Yes, Danny Rose, Spurs’ knacked left-back,
has only gone and opened his mouth without checking what was going to fall out. In an interview with the Sun, Rose announced that he wants more money, he wants Spurs to spend more money, he wants Spurs to go back in time and not sell Kyle Walker, and he wants to play up north before he retires. “I am not saying buy 10 players, I’d love to see two or three – and not players you have to Google and say, ‘Who’s that?’ I mean well-known players,” parped the world-renowned left-back.

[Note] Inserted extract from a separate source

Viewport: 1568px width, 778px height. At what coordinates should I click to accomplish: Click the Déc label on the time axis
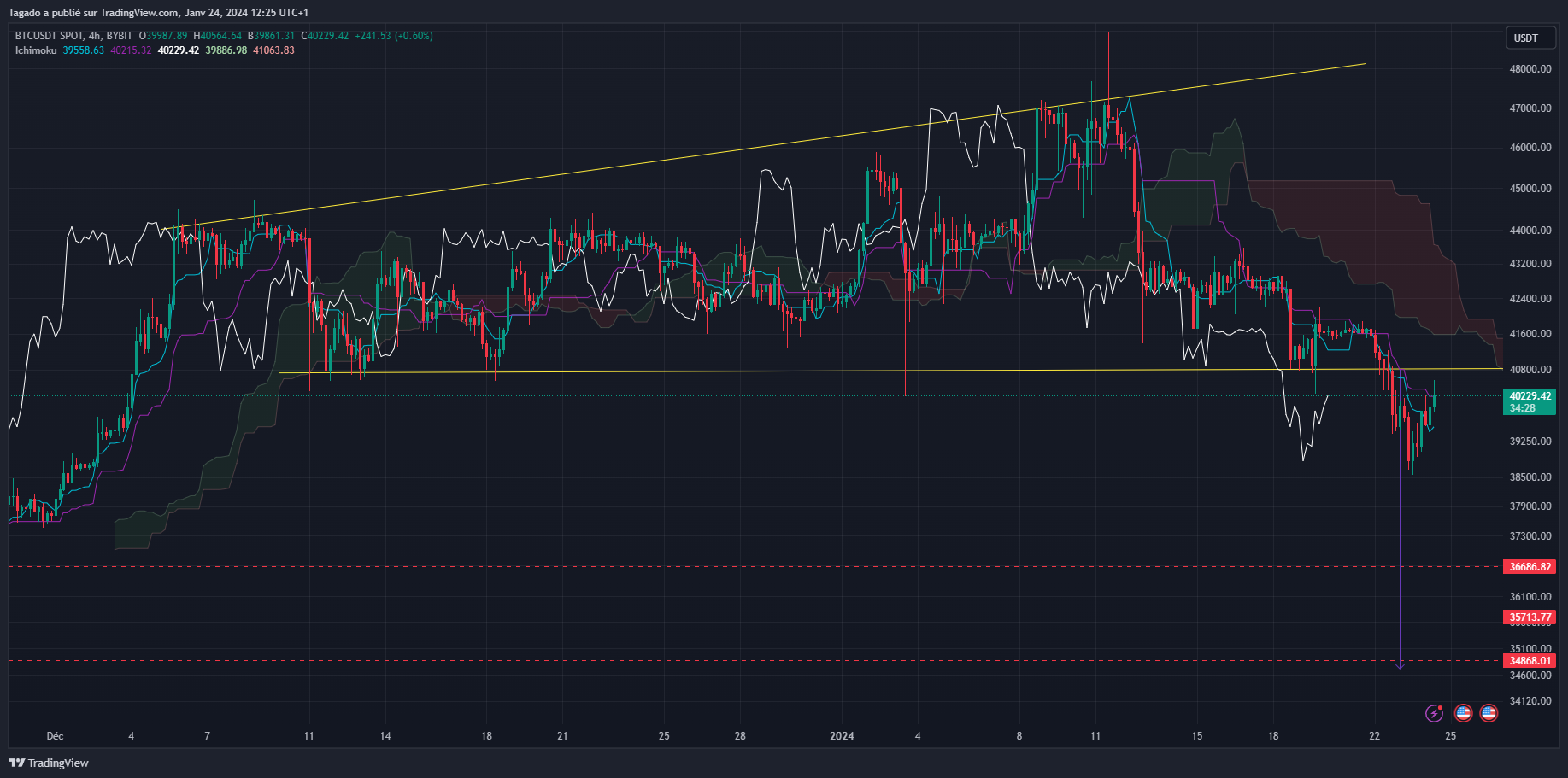click(x=55, y=735)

The whole point of Spurs is that they built a brilliant team by developing relative unknowns like Dele Alli, Eric Dier and, yep, Danny Rose. “Time is running out and I do want to win trophies. One thing is for sure – I know my worth and I will make sure I get what I am worth,” he continued, making possibly the least chilling threat since Ken Barlow offered to sort out Mike Baldwin. “I am not playing as well as I have done not to get paid what I think I am worth. As with everyone else in my team, in my opinion, I am worth more than I am getting.”
Rose is a bloody good left-back. He is not, however, the second coming of Roberto Carlos and there are many who will feel he has just broken the talk:walkometer. Maybe he is feral with the lack of football. But if he pulled this stunt in a 1970s dressing-room, he’d have received a lit fag in the eye faster than he could say “taken out of context”. Mind, The Fiver feels a bit of sympathy for him. We moan when players say nothing and then moan even more when they are honest. A lot of what Rose said was fair enough – about Spurs’ squad depth, for example, and wanting to play up north before he retires to see more of his mum. But the arrogant, indiscreet manner in which he did so was not exactly conducive to dressing-room bonhomie, and some of his other comments veered between better-left-unsaid and WILL YOU PLEASE SHUT UP JUST SHUT UP RIGHT NOW PLEASE SHUT UP. In the parlance of our time, he’s had a right Trump.